Extrait du texte:
1. Présence de l’absence

 
Pour reprendre le titre d’un poème de Rina Lasnier, toute lettre est une « présence de l’absence ». Une lettre est toujours un appel dans le vide; sa raison même d’exister est l’absence du destinataire.
 
Ainsi, la lettre qui touche le plus l’essence de ce qu’est une lettre n’est pas celle à laquelle on répondra, c’est celle à laquelle on ne répondra pas. Le silence du destinataire, en magnifiant son absence, donne à la lettre sa grandeur, sa possibilité de toucher l’absolu. Ainsi sont Les Héroïdes d’Ovide. Ainsi sont LES LETTRES D’AMOUR d’Evelyne de la Chenelière. Ainsi l’écrit Rina Lasnier : « C’est moi ce remuement de larmes et tout chemin ravagé entre les dieux et toi. »
 
 
 

2. Question/Réponse I : origine

 
Quelle est l’impulsion à l’origine de ces LETTRES D’AMOUR?

Consigne: Dressez la liste de toutes les personnes nommées dans l'extrait sur les lettres. Le matériel présenté ensuite provient d'une autre source que l'extrait.

Matériel recueilli:
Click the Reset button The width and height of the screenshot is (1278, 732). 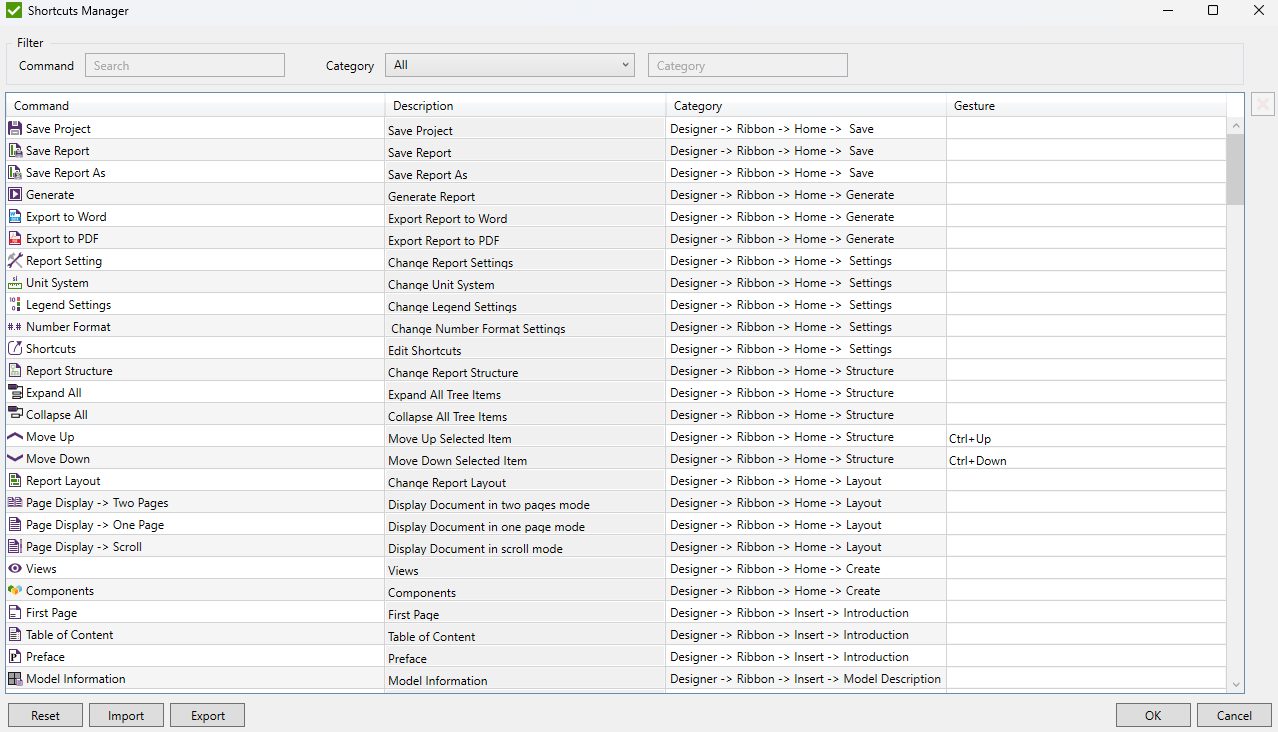[x=45, y=715]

Réponse attendue: Rina Lasnier, Ovide, Evelyne de la Chenelière